The film checks a lot of boxes. It was the biggest hit of its year, and the most successful silent film of its time. It made a superstar out of John Gilbert, and provided the best context in which to judge his work. It was a studio–saving film for the young M-G-M, and it set the template for war films right up until today. But none of that really tells of its delights.
It’s a grand epic, for one, wonderfully balancing grand battles (WWI) with the personal story of a young and spoiled man who grows up, brutally, during the war. There is everything we have come to expect: a love story (or two), the bravery and fear found in battle (and even the PTSD that Hollywood forgot to cover for decades), and the horrors of war.
There’s a little work one has to do to appreciate the film. One is to look at the viewing of an old film as a trip to another place and another time. What many of us would give to travel to a faraway place, or to a whole other time in history! This is the mindset we need in watching silent films—a happy free trip to a different time and place. Silents aren’t constructed like sound films; they communicate almost solely in images, with the exception of the musical score and the occasional intertitle (surprisingly sparely used for such a long and complex film). It’s a whole other way of enjoying the film experience, but like sampling a new food, it can be a delicious departure from the usual.
The film starts off as a solid and well-made but typical silent, with a camera that doesn’t seem to move much, huge sets that seem like they were from the teens, comedy bits that go on way too long, and love scenes that border on the silly to a modern viewer. But then…there are two set pieces that lift this film way far above the other films of its time.
One is the (spoiler alert) mid-film separation of James (Gilbert) from his newfound French love (Renée Adorée) as he heads to battle. If you leave your modern experiences behind and give yourself over to the scene, you’ll be drawn into one of the most gut-wrenching and visually stunning separation sequences in film history. I watched in something like amazement as I saw the director take this into a cinematic realm I’ve rarely seen in a film—daring, beautiful, emotional. I thought the film couldn’t get any better.
Then the battle sequence began. Also daring, beautiful, and emotional, but in a completely different way. The reverse tracking shot that dominates the beginning of this sequence is extraordinary; we tend to forget how smooth the camera could be in the late silent era, and how imaginatively good directors could use it. Watching our three male leads walking toward the camera—with neither they nor the viewer knowing what might happen—creates a tension between narrative suspense and nearly distracting cinematic magnificence. Watching gunfire come from “behind” us, hitting those in the midground and background, was both exciting in film terms and awful to watch. These are the battle scenes that set the high bar for other films to try and attain. Director Vidor spends a lot of time literally in the trenches, yet not a moment is unnecessarily drawn out or wasted.
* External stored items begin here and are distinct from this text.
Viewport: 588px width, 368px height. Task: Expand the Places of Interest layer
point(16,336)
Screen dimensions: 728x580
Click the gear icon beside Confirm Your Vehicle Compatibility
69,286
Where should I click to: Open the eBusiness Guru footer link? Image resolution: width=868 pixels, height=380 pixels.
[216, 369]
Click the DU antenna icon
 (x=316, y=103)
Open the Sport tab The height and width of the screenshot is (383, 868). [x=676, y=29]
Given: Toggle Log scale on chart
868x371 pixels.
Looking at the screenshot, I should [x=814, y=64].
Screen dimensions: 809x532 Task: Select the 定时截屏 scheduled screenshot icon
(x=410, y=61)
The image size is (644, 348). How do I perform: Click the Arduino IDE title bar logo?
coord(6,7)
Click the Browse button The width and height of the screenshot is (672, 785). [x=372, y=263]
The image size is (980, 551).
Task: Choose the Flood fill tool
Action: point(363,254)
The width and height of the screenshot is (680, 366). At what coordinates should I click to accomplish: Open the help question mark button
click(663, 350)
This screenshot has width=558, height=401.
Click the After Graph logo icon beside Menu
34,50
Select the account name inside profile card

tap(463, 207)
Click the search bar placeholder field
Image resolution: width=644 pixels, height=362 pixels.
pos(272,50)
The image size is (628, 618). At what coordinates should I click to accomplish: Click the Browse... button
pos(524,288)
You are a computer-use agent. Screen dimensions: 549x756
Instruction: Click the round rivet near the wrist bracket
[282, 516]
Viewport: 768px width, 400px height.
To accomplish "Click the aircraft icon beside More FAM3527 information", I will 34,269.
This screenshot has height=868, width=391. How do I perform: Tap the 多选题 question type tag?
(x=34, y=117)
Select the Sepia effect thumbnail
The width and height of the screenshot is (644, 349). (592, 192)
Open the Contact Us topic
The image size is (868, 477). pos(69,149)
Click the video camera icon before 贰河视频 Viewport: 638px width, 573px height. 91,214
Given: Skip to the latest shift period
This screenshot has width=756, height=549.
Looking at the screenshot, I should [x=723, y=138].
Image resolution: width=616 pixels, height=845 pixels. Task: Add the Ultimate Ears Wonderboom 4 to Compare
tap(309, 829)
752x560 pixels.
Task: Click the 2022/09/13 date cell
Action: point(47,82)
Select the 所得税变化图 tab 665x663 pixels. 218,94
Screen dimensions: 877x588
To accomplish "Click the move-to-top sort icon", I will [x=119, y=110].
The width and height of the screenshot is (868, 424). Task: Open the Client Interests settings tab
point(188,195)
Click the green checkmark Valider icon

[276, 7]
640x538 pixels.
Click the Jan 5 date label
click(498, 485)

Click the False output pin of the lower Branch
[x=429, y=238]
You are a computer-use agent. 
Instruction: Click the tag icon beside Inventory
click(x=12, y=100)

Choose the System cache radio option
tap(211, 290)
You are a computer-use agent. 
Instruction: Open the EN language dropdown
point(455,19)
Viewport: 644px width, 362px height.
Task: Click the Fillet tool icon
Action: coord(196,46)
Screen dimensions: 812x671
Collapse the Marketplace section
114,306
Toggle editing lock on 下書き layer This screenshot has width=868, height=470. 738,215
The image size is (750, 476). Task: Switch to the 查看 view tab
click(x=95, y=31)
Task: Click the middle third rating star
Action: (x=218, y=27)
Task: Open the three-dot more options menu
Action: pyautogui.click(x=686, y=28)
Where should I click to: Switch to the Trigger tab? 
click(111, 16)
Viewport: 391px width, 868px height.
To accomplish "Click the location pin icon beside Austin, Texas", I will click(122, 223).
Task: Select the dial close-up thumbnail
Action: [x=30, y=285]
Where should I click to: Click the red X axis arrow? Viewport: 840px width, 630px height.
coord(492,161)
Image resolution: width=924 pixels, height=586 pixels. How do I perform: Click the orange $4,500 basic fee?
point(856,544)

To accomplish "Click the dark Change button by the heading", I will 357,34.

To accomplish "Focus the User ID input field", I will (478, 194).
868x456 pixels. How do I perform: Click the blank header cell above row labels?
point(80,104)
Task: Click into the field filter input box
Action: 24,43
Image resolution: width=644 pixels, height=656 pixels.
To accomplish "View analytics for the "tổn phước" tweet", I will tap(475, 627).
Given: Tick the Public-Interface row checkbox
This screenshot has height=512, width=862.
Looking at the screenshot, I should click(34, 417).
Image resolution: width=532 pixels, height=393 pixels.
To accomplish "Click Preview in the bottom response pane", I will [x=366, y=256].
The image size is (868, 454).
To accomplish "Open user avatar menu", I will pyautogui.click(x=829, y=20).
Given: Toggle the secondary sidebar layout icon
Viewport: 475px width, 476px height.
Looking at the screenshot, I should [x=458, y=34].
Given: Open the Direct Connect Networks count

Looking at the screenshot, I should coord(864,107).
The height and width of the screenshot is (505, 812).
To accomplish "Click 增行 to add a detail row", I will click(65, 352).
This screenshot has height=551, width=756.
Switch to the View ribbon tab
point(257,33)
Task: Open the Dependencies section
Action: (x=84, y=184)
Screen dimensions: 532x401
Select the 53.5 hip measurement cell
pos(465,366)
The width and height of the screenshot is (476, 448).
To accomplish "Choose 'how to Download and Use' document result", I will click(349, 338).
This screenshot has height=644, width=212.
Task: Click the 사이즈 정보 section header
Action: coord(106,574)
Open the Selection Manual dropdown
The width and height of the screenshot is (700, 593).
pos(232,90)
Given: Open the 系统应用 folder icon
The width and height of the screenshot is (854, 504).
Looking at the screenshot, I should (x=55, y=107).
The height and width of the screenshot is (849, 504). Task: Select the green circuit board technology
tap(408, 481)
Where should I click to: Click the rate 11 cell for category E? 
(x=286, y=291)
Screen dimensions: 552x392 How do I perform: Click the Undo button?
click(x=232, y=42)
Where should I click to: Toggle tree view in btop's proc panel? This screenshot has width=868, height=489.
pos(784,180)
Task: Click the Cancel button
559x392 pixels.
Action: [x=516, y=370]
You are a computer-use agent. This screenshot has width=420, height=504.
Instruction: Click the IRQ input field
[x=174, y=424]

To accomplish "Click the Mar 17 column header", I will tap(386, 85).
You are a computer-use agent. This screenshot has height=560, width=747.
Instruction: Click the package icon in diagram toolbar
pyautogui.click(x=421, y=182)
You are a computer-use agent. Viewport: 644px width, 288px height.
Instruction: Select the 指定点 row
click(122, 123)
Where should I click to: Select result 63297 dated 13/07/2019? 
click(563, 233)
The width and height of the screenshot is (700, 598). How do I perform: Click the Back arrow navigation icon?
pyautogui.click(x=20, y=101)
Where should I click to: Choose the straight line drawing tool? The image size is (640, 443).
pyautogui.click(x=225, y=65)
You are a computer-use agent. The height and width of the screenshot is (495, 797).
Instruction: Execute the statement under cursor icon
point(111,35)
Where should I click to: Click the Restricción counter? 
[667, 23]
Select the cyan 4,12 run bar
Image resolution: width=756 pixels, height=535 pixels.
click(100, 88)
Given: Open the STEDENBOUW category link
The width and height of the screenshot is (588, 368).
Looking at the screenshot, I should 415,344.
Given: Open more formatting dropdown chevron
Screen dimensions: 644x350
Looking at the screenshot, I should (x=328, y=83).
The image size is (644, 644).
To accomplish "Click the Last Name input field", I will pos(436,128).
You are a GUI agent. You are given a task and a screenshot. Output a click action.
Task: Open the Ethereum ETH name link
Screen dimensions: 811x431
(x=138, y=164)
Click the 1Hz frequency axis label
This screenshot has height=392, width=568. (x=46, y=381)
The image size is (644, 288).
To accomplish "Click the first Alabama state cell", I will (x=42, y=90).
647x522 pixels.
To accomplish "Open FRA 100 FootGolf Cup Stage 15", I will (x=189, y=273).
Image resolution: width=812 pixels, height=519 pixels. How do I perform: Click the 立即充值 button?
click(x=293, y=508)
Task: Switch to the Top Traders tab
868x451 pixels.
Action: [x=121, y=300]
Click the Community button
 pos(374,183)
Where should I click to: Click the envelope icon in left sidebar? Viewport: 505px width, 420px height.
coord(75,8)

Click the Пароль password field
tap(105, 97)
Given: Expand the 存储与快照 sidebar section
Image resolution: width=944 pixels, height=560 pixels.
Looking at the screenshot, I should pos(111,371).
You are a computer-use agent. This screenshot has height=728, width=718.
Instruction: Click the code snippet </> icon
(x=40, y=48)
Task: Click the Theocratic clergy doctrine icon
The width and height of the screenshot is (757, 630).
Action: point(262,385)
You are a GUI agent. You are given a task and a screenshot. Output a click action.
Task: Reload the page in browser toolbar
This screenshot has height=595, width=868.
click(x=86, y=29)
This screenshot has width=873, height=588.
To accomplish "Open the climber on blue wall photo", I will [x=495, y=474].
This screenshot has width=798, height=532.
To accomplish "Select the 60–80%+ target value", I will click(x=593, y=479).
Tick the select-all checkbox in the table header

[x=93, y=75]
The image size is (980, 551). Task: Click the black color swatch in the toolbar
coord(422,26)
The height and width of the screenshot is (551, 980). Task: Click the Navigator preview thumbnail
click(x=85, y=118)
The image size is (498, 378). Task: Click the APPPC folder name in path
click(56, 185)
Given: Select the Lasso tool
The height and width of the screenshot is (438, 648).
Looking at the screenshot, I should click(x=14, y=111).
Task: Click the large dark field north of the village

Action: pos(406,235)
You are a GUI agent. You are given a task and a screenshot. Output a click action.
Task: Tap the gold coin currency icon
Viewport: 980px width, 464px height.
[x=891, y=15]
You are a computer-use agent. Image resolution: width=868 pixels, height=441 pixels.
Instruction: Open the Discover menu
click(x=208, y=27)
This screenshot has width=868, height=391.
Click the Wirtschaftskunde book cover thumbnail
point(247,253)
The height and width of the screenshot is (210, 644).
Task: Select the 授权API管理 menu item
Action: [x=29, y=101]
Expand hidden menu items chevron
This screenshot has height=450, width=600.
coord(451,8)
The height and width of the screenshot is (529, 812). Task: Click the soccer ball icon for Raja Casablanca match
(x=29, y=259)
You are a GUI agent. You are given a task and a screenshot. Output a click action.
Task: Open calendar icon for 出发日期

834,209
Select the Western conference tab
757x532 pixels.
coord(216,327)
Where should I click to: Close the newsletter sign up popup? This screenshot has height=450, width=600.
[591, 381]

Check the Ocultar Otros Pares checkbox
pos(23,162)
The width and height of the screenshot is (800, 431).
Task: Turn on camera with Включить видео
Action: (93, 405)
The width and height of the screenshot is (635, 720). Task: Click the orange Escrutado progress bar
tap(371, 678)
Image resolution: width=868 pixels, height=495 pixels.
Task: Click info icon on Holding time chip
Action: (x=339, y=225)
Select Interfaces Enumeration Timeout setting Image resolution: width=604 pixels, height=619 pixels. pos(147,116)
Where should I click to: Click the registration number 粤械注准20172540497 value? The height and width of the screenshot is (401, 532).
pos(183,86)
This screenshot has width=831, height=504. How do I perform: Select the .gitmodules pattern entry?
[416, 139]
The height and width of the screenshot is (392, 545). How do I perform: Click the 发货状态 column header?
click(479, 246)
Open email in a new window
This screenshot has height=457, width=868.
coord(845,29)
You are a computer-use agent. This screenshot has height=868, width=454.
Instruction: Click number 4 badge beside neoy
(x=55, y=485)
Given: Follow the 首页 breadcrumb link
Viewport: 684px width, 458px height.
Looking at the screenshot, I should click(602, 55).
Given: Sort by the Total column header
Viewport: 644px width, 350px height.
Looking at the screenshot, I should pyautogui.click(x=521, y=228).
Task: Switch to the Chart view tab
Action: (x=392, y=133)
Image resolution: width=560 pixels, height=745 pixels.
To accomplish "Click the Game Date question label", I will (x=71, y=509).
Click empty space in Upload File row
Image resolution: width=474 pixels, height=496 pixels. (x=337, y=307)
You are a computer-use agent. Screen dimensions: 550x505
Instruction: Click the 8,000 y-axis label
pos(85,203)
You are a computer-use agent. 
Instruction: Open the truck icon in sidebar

The last treasure I picked out was the acting. I admit that I put Gilbert in two places before this film—as the great sound failure, and as the lesser half of the famous Greta Garbo-John Gilbert pairings. Garbo went on to cinematic immortality; Gilbert went on to obscurity. So his acting here is a revelation, given one more shift in my ability to appreciate. Putting aside what his voice was like, or what may have been engineered during his early sound films to end his career, most critics now seem to think it was his inability to adjust his acting style (and to be honest, his lover persona) into sound films. Be that as it may, his work here is a master class of silent film acting, with all the expressions and gestures of that style. With that in mind, it was understandable why this film made him such a star. He was able to convey every emotion and nearly every thought with his toolbag of movements, large and small. The style would quickly fade just a few years later, but here it is in full form, and a near-perfect fit for that time’s film style.
Much more than a successful war film, or even a well-made one, The Big Parade is an epic with two set pieces that made my jaw drop in respect and complete artistic enjoyment. I haven’t been that artistically stirred in months.